Eran otros tiempos, o quizás no, puede que los tiempos sean los mismos, pero nosotros distintos.
He decidido apagar mi recuerdo, o quizás no haya sido yo, sino otros quienes me obligan a apagarlo con sus poco acertadas decisiones.
Volviendo al presente, a nuestro duro presente, me he detenido en un oasis sin saber ni cómo ni por qué. Quizás haya sido el aguacero sufrido este domingo, quizás la necesidad de dar aliento a mi mente dentro del viaje en el tiempo en el que la había sumergido.

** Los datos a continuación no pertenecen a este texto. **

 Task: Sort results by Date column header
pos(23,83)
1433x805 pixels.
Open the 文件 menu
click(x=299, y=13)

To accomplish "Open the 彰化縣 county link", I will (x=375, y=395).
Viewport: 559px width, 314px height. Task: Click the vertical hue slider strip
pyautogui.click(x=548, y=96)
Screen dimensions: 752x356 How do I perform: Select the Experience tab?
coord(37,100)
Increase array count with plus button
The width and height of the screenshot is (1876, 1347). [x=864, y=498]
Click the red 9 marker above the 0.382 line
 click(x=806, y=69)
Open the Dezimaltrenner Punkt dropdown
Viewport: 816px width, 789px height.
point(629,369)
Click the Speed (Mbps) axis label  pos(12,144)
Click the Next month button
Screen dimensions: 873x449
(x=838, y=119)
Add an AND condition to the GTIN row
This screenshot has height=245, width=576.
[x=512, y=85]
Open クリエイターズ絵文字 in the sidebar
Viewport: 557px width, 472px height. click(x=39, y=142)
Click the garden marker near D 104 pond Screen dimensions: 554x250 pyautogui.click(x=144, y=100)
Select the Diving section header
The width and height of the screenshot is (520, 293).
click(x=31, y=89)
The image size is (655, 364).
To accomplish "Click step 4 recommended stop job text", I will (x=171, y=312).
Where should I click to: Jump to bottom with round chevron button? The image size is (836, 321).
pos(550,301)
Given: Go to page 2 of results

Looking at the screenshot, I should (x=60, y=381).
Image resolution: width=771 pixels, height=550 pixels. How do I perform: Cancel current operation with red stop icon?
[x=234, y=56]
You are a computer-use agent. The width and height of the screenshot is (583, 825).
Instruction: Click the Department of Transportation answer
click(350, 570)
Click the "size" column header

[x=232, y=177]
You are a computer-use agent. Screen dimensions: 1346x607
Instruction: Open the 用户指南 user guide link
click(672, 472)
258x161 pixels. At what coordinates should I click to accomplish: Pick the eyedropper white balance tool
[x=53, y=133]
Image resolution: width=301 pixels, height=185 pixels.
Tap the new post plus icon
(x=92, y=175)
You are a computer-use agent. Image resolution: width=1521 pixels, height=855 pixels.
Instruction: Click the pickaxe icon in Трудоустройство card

El oasis comienza una tarde-noche de perros, de pié en el frío y duro cemento de la Romareda, en segunda fila de general de pié. El partido, no importa; el rival, menos aún; el marcador, ni lo miro; los goles si los hubo tampoco. Da igual que el que corra sea Rubén Sosa, Pardeza o Higuera. La lluvia cae como antaño, horas lloviendo, fina lluvia de esa que gusta mirar desde el sofá de casa con un buen libro encima de las piernas o viendo una película "de oscar". No era el mejor día para salir de casa, pero el fútbol se lleva dentro, o se llevaba. Antes ni un tsunami me alejaba de aquella valla, hoy son otros tiempos, o yo soy otro (de nuevo).
Ese día, la atención y las miradas no se dirigían al cesped, para nada. Mucho más cerca, justo debajo de mi paraguas. Es el recuerdo que tengo de ella, esa sonrisa protegida de la lluvia a mi lado.
Dentro de un campo de fútbol no todo es fútbol, ni tan si quiera goles. Al menos, aquél día.